What you return has to match the listing below line for line.
----
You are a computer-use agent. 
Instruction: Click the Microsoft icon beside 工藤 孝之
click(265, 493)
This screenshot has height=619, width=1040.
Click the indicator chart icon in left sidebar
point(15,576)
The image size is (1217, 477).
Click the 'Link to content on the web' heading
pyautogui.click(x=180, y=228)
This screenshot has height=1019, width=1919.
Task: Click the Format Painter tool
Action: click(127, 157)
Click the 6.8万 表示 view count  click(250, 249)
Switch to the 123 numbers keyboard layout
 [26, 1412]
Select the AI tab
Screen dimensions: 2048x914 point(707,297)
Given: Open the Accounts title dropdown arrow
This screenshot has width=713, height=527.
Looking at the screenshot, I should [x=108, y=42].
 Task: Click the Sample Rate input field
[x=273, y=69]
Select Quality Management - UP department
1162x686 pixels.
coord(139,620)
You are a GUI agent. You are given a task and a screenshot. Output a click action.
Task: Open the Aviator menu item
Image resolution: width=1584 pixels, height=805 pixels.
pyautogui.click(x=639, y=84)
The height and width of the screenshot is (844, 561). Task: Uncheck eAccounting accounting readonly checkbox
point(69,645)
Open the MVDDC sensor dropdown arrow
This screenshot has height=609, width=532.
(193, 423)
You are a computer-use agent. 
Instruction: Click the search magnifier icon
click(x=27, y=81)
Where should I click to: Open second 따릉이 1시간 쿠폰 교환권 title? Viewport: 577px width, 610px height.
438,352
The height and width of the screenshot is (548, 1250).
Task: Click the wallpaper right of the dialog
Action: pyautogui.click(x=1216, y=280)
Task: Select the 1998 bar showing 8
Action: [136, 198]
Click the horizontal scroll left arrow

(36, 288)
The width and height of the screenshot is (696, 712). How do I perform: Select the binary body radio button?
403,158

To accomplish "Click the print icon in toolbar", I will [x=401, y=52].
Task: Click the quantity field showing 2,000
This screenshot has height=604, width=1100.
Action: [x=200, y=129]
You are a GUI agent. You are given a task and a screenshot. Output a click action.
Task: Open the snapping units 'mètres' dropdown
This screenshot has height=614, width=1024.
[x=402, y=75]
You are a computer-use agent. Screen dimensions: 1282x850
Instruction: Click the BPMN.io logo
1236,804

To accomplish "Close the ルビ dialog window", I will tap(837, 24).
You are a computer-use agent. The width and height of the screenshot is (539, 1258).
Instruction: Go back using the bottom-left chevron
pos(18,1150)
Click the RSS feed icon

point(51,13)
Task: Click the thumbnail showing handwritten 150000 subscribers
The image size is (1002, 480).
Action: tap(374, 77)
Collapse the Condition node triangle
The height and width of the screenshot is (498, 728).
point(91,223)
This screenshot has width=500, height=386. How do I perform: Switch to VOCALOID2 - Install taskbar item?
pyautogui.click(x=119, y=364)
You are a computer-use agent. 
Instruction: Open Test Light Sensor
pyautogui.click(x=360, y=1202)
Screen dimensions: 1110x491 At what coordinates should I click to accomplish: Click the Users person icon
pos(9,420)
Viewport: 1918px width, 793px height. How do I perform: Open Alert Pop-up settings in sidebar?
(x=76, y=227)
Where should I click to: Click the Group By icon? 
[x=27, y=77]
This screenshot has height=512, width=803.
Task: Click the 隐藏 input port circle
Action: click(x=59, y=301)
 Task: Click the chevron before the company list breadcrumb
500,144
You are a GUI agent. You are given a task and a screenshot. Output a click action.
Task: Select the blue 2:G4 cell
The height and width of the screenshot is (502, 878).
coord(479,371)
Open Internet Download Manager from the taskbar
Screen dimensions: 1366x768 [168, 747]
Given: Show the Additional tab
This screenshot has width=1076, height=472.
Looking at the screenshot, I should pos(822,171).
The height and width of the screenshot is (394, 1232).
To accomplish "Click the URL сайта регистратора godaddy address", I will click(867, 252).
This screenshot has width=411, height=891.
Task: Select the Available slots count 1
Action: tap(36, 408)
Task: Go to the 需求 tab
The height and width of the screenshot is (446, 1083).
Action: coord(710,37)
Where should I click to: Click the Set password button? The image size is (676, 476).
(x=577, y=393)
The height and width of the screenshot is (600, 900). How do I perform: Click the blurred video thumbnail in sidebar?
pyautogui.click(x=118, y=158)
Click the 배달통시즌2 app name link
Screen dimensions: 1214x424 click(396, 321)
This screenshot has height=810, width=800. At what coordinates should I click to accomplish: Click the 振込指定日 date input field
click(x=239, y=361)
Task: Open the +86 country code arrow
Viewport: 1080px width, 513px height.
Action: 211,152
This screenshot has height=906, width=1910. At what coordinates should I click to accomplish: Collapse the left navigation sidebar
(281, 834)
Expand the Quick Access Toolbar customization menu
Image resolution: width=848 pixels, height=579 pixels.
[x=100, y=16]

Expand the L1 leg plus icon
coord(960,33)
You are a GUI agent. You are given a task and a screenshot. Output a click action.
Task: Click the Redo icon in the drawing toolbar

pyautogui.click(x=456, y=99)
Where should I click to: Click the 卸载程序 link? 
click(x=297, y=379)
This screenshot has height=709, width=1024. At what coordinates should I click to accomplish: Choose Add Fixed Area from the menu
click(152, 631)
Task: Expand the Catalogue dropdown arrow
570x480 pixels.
----
Written response -
You are a computer-use agent. 
Instruction: Click the Microsoft icon beside 工藤 孝之
click(265, 493)
This screenshot has height=619, width=1040.
Click the indicator chart icon in left sidebar
point(15,576)
The image size is (1217, 477).
Click the 'Link to content on the web' heading
pyautogui.click(x=180, y=228)
This screenshot has height=1019, width=1919.
Task: Click the Format Painter tool
Action: click(127, 157)
Click the 6.8万 表示 view count  click(250, 249)
Switch to the 123 numbers keyboard layout
 [26, 1412]
Select the AI tab
Screen dimensions: 2048x914 point(707,297)
Given: Open the Accounts title dropdown arrow
This screenshot has width=713, height=527.
Looking at the screenshot, I should [x=108, y=42].
 Task: Click the Sample Rate input field
[x=273, y=69]
Select Quality Management - UP department
1162x686 pixels.
coord(139,620)
You are a GUI agent. You are given a task and a screenshot. Output a click action.
Task: Open the Aviator menu item
Image resolution: width=1584 pixels, height=805 pixels.
pyautogui.click(x=639, y=84)
The height and width of the screenshot is (844, 561). Task: Uncheck eAccounting accounting readonly checkbox
point(69,645)
Open the MVDDC sensor dropdown arrow
This screenshot has height=609, width=532.
(193, 423)
You are a computer-use agent. 
Instruction: Click the search magnifier icon
click(x=27, y=81)
Where should I click to: Open second 따릉이 1시간 쿠폰 교환권 title? Viewport: 577px width, 610px height.
438,352
The height and width of the screenshot is (548, 1250).
Task: Click the wallpaper right of the dialog
Action: pyautogui.click(x=1216, y=280)
Task: Select the 1998 bar showing 8
Action: [136, 198]
Click the horizontal scroll left arrow

(36, 288)
The width and height of the screenshot is (696, 712). How do I perform: Select the binary body radio button?
403,158

To accomplish "Click the print icon in toolbar", I will [x=401, y=52].
Task: Click the quantity field showing 2,000
This screenshot has height=604, width=1100.
Action: [x=200, y=129]
You are a GUI agent. You are given a task and a screenshot. Output a click action.
Task: Open the snapping units 'mètres' dropdown
This screenshot has height=614, width=1024.
[x=402, y=75]
You are a computer-use agent. Screen dimensions: 1282x850
Instruction: Click the BPMN.io logo
1236,804

To accomplish "Close the ルビ dialog window", I will tap(837, 24).
You are a computer-use agent. The width and height of the screenshot is (539, 1258).
Instruction: Go back using the bottom-left chevron
pos(18,1150)
Click the RSS feed icon

point(51,13)
Task: Click the thumbnail showing handwritten 150000 subscribers
The image size is (1002, 480).
Action: tap(374, 77)
Collapse the Condition node triangle
The height and width of the screenshot is (498, 728).
point(91,223)
This screenshot has width=500, height=386. How do I perform: Switch to VOCALOID2 - Install taskbar item?
pyautogui.click(x=119, y=364)
You are a computer-use agent. 
Instruction: Open Test Light Sensor
pyautogui.click(x=360, y=1202)
Screen dimensions: 1110x491 At what coordinates should I click to accomplish: Click the Users person icon
pos(9,420)
Viewport: 1918px width, 793px height. How do I perform: Open Alert Pop-up settings in sidebar?
(x=76, y=227)
Where should I click to: Click the Group By icon? 
[x=27, y=77]
This screenshot has height=512, width=803.
Task: Click the 隐藏 input port circle
Action: click(x=59, y=301)
 Task: Click the chevron before the company list breadcrumb
500,144
You are a GUI agent. You are given a task and a screenshot. Output a click action.
Task: Select the blue 2:G4 cell
The height and width of the screenshot is (502, 878).
coord(479,371)
Open Internet Download Manager from the taskbar
Screen dimensions: 1366x768 [168, 747]
Given: Show the Additional tab
This screenshot has width=1076, height=472.
Looking at the screenshot, I should pos(822,171).
The height and width of the screenshot is (394, 1232).
To accomplish "Click the URL сайта регистратора godaddy address", I will click(867, 252).
This screenshot has width=411, height=891.
Task: Select the Available slots count 1
Action: tap(36, 408)
Task: Go to the 需求 tab
The height and width of the screenshot is (446, 1083).
Action: coord(710,37)
Where should I click to: Click the Set password button? The image size is (676, 476).
(x=577, y=393)
The height and width of the screenshot is (600, 900). How do I perform: Click the blurred video thumbnail in sidebar?
pyautogui.click(x=118, y=158)
Click the 배달통시즌2 app name link
Screen dimensions: 1214x424 click(396, 321)
This screenshot has height=810, width=800. At what coordinates should I click to accomplish: Click the 振込指定日 date input field
click(x=239, y=361)
Task: Open the +86 country code arrow
Viewport: 1080px width, 513px height.
Action: 211,152
This screenshot has height=906, width=1910. At what coordinates should I click to accomplish: Collapse the left navigation sidebar
(281, 834)
Expand the Quick Access Toolbar customization menu
Image resolution: width=848 pixels, height=579 pixels.
[x=100, y=16]

Expand the L1 leg plus icon
coord(960,33)
You are a GUI agent. You are given a task and a screenshot. Output a click action.
Task: Click the Redo icon in the drawing toolbar

pyautogui.click(x=456, y=99)
Where should I click to: Click the 卸载程序 link? 
click(x=297, y=379)
This screenshot has height=709, width=1024. At what coordinates should I click to accomplish: Choose Add Fixed Area from the menu
click(152, 631)
Task: Expand the Catalogue dropdown arrow
570x480 pixels.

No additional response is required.